In the case under consideration, it certainly would have no power to grant what would be the full measure of relief, provided the respondent was entitled to such relief on the facts, to wit, a decree allowing him to retain possession of the premises until his mortgage with interest was paid; nor has it the power to appoint a receiver to collect the rents. But, without finally determining the question of jurisdiction in this case, it is manifest that if district courts have any power to entertain equitable defenses, then, in the nature of things, it is wholly limited to defensive purposes, and is available only as far as may be necessary to make the same effective ; in other words, it is a shield for defense, not a sword for attack, and is somewhat in the nature of a plea of title. Of course, many grave questions may arise even with this interpretation of the amendment, as for instance : How far is the district coui't to inquire into the equitable defense ? How is it to be established? What is the effect of the determination of the justice in such case? Is his determination res adjudícala as to the defense, so that, if it is necessary afterwards to inquire into the matter in a court of record, that court will be bound by its decision ?

## REQUIREMENT
In the court opinion excerpt above, what figure of speech describes the district courts' power to entertain equitable defenses?

## EXTRACTED MATERIAL
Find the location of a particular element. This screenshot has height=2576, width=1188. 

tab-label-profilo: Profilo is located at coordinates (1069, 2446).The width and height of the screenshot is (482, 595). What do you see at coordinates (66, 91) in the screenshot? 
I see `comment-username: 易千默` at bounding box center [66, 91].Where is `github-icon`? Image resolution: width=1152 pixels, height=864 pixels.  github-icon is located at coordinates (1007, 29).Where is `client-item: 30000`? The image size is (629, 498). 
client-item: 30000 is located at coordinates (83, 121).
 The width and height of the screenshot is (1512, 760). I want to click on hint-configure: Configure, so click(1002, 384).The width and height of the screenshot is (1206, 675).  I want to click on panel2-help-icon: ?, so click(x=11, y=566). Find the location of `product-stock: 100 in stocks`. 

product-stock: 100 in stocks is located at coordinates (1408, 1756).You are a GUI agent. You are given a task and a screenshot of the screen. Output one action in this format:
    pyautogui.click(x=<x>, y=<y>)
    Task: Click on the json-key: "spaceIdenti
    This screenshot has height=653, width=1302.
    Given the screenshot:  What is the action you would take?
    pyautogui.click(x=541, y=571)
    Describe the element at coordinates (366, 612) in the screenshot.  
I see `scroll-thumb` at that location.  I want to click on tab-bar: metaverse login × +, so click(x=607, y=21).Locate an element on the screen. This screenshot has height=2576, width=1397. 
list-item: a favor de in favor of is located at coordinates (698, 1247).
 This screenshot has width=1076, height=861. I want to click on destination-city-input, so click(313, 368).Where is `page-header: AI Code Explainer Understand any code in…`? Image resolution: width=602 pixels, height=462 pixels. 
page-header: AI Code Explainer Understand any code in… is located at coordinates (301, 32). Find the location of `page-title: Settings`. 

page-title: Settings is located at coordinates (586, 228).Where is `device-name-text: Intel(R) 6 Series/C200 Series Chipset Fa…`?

## TASK ANSWER
It is a shield for defense, not a sword for attack.